> 文書抜粋:
「日本探偵小説三大奇書」の最後となる、
『虚無への供物』(中井 英夫)を読んだのは、
つい最近ここに書いたとおりだが、
続けて「四大奇書」のひとつと呼ばれる、
この『匣の中の失楽』を読むというのも、
決めていたことだった。
いやぁ、すごい。よく出来ている。
これが、作者が弱冠二十歳そこそこのときの作品だとは、
とても信じがたい。
何がすごいといえば、まずはその構成。
『ドグラ・マグラ』における、
実は精神病患者の妄想の世界だったというオチと、
『虚無への供物』における、
作中作という手法を大胆かつ緻密に採用し、
つまり、奇数章と偶数章とで、
実際の物語と、その物語と全く同一人物が登場する作中作とを交互に展開させ、
かつ一方の内容が一方に影響を与えるという徹底ぶり、
しかも序章と終章とがループするという構成・・・
読み手としては、
すべてが本の中の世界だとは分かっていても、
読んでいる側が騙されているだけなのではないかという、
あの、この手の作品を読むときにのみ味わえる、
倒錯した快楽のようなものに、どっぷりと浸れるのである。
そしてそのディテール。
『黒死館殺人事件』のような難解さはないが、
九星占術や心理学、生理学等をベースにした、
人物たちの会話やストーリー展開はなかなか興味深く、
黒魔術などといったオカルト的嗜好も、
非現実までいくことなく、スパイスとして役だっている。
多様な人物たちの人間関係がカギだったり、
やけに密室殺人にこだわったり、
といったあたりは『虚無への供物』へのオマージュというか、
そのまんまなので、
『虚無への供物』が好きな人は是非一読すべきだろう。
ただ、唯一惜しむらくは、
密室トリックがそれほど練られてなかった点かな。
まぁそれは、あくまでも心理的トリックに重点をおいたのという意味では、
アリなのかもしれないけれど。
仕事のある平日は、
なかなかこういう非現実世界に浸ることは難しいが、
連休中だからこそできる、贅沢な一気読み。

> 作業内容:
**A.** 『匣の中の失楽』の感想から、「そしてそのディテール。」から「密室トリックがそれほど練られてなかった点かな。」までを一字一句そのまま書き写してください。
**B.** 『匣の中の失楽』の感想をもとに、次の問いに答えてください。
(i) 作者が何歳そこそこのときの作品だと書かれていますか。
(ii) 唯一惜しむらくはどんな点だとされていますか。
(iii) 一気読みができたのはどんな時期だからだと書かれていますか。
**C.** 『匣の中の失楽』の感想で書名が挙げられている作品を、すべて列挙してください。
この後に続く行は、上の『匣の中の失楽』の感想とは別の出典から採ったものです。

> データ抜粋:
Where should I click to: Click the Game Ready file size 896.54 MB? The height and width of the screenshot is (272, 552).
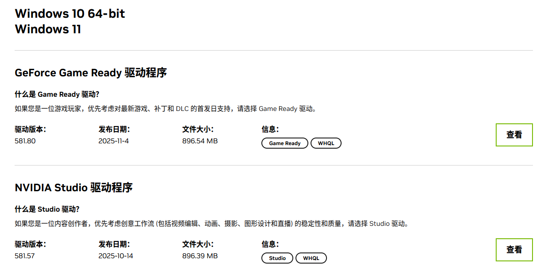tap(200, 141)
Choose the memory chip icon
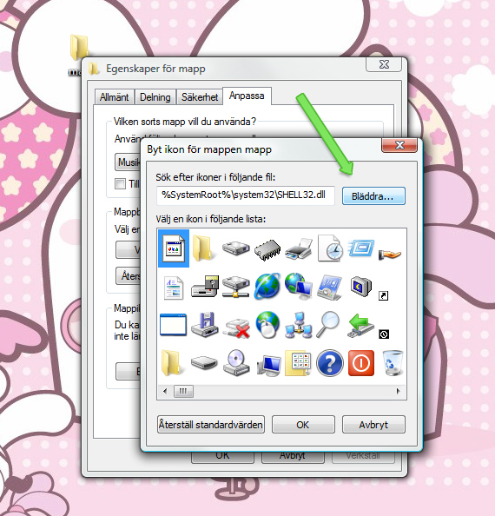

> 課題別解答:
**A.**
そしてそのディテール。
『黒死館殺人事件』のような難解さはないが、
九星占術や心理学、生理学等をベースにした、
人物たちの会話やストーリー展開はなかなか興味深く、
黒魔術などといったオカルト的嗜好も、
非現実までいくことなく、スパイスとして役だっている。
多様な人物たちの人間関係がカギだったり、
やけに密室殺人にこだわったり、
といったあたりは『虚無への供物』へのオマージュというか、
そのまんまなので、
『虚無への供物』が好きな人は是非一読すべきだろう。
ただ、唯一惜しむらくは、
密室トリックがそれほど練られてなかった点かな。

**B.**
(i) 弱冠二十歳そこそこ
(ii) 密室トリックがそれほど練られていなかった点
(iii) 連休中

**C.**
『虚無への供物』
『匣の中の失楽』
『ドグラ・マグラ』
『黒死館殺人事件』